Research shows the tool performs somewhat differently across genders. For severe OSA, the STOP-Bang catches roughly similar proportions of men and women (about 78% and 79%, respectively). But for moderate OSA, it performs better in men. Some researchers have proposed adjusted scoring systems that use different BMI and neck circumference thresholds for men and women to improve accuracy. When the BANG portion (which includes the gender point) is added to the STOP questions, specificity actually becomes higher in women, meaning fewer false alarms in that group.
If you’re a woman who scores 2 but has symptoms like loud snoring, witnessed breathing pauses, or significant daytime fatigue, it’s still worth pursuing a sleep evaluation. The questionnaire is a screening tool, not a diagnosis.
What Happens After You Get Your Score
A STOP-Bang score doesn’t diagnose sleep apnea on its own. It tells you and your doctor whether formal testing makes sense. For high-risk scores (5 to 8), the next step is usually a sleep study, either an overnight test in a sleep lab or a home sleep apnea test that monitors your breathing, oxygen levels, and heart rate while you sleep.
For intermediate scores (3 to 4), the decision depends on the bigger picture. If your points come from the STOP items (symptoms like snoring and observed breathing pauses), that’s generally more concerning than scoring on age and gender alone. Some clinicians will proceed directly to a sleep study, while others may recommend monitoring your symptoms first.
Low scores (0 to 2) are reassuring but not a guarantee.

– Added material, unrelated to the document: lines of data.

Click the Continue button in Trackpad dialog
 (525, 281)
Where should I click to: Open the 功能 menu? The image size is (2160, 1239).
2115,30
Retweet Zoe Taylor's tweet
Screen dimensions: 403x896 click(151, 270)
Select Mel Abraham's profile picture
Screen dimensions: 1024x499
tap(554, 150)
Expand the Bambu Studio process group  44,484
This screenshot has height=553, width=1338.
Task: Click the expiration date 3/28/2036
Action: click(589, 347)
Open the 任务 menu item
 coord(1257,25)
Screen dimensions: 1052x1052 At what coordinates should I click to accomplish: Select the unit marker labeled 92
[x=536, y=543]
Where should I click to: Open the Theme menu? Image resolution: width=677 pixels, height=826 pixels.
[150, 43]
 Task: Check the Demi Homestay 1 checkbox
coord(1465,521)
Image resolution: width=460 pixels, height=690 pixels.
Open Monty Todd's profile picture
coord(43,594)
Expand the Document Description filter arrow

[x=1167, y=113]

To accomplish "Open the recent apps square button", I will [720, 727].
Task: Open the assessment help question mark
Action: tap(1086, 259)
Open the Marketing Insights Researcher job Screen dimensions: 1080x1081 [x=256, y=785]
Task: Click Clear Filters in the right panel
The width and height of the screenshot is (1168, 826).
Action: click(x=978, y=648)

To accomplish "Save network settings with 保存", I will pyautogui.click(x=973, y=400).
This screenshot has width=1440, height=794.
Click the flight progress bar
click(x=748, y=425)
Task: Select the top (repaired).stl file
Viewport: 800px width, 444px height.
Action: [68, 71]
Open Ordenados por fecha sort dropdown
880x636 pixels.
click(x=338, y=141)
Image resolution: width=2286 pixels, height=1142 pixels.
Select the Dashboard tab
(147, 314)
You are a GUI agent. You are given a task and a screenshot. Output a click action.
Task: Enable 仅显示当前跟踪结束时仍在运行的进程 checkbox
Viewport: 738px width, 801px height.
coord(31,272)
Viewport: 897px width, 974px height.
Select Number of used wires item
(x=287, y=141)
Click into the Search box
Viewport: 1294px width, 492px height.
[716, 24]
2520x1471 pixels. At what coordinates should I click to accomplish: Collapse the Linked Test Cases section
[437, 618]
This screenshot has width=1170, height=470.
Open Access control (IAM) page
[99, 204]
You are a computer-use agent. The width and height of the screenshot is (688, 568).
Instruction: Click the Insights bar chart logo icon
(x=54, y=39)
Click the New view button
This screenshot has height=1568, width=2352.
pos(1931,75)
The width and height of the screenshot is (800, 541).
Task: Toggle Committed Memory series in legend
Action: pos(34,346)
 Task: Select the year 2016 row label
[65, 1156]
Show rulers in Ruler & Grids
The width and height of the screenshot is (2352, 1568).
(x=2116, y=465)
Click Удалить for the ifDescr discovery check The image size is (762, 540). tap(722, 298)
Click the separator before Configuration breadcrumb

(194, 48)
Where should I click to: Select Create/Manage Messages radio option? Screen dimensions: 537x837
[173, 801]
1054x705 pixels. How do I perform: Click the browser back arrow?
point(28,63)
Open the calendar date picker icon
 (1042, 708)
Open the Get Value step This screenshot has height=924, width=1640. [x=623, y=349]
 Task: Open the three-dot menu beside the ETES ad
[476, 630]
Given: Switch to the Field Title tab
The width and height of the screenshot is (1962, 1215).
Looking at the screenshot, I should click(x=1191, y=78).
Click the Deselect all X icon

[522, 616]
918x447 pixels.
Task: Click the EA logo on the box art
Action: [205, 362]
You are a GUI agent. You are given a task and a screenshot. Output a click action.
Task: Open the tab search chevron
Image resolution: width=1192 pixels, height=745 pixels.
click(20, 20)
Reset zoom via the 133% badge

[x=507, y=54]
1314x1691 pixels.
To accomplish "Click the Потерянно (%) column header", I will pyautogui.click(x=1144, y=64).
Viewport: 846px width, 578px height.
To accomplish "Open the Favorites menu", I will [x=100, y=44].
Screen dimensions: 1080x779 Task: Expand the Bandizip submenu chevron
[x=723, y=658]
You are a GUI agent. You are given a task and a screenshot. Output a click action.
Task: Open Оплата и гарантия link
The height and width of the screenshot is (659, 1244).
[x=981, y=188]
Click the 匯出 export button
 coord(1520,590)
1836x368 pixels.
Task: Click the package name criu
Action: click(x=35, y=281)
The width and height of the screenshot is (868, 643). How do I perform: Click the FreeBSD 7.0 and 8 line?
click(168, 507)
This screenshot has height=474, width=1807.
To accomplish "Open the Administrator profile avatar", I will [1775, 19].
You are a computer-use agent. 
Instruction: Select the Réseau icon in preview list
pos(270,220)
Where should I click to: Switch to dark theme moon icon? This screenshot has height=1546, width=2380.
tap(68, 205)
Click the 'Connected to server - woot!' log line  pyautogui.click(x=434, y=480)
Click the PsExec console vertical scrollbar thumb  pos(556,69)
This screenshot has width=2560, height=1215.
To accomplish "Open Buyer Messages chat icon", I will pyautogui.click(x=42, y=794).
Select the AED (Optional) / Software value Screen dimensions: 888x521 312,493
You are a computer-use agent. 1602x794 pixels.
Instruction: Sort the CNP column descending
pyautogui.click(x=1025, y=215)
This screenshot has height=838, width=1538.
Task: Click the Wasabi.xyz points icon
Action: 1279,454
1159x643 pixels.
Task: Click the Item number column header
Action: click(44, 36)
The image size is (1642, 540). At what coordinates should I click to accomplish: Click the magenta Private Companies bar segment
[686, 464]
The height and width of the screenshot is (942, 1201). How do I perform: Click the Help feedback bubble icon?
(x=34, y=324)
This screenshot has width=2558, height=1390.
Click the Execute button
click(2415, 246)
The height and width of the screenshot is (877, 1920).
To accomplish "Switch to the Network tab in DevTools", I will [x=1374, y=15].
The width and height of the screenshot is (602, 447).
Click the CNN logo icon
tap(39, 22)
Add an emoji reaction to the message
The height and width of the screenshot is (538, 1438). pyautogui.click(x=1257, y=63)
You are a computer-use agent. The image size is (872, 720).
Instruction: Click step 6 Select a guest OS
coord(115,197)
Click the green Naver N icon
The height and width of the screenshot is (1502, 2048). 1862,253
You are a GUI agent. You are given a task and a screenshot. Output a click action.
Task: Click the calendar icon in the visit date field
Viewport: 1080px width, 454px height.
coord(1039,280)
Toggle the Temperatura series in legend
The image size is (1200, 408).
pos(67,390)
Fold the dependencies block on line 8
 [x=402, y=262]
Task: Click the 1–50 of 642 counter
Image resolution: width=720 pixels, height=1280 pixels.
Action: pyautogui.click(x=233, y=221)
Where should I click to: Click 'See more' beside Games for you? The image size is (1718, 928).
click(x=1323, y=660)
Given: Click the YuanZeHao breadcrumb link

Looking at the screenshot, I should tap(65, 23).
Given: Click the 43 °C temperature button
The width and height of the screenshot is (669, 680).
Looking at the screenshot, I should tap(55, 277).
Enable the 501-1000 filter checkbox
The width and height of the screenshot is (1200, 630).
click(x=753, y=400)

If you have a bed partner who reports loud snoring and choking sounds, or if you wake up with headaches and feel exhausted despite getting enough hours of sleep, those symptoms are worth mentioning regardless of your score.
Why the Score Matters Before Surgery
The STOP-Bang questionnaire is particularly important in surgical settings because undiagnosed sleep apnea creates real risks during and after anesthesia. People with OSA have narrower or more collapsible airways, which can complicate intubation and make sedation more dangerous. Anesthesia and pain medications further relax the muscles that keep the airway open, increasing the chance of breathing problems during recovery.
If you score 3 or higher before a planned surgery, your anesthesia team may take extra precautions: positioning you differently, choosing specific medications, or monitoring you more closely after the procedure. In some cases, a high score may lead to a sleep study and treatment with a breathing device before elective surgery proceeds.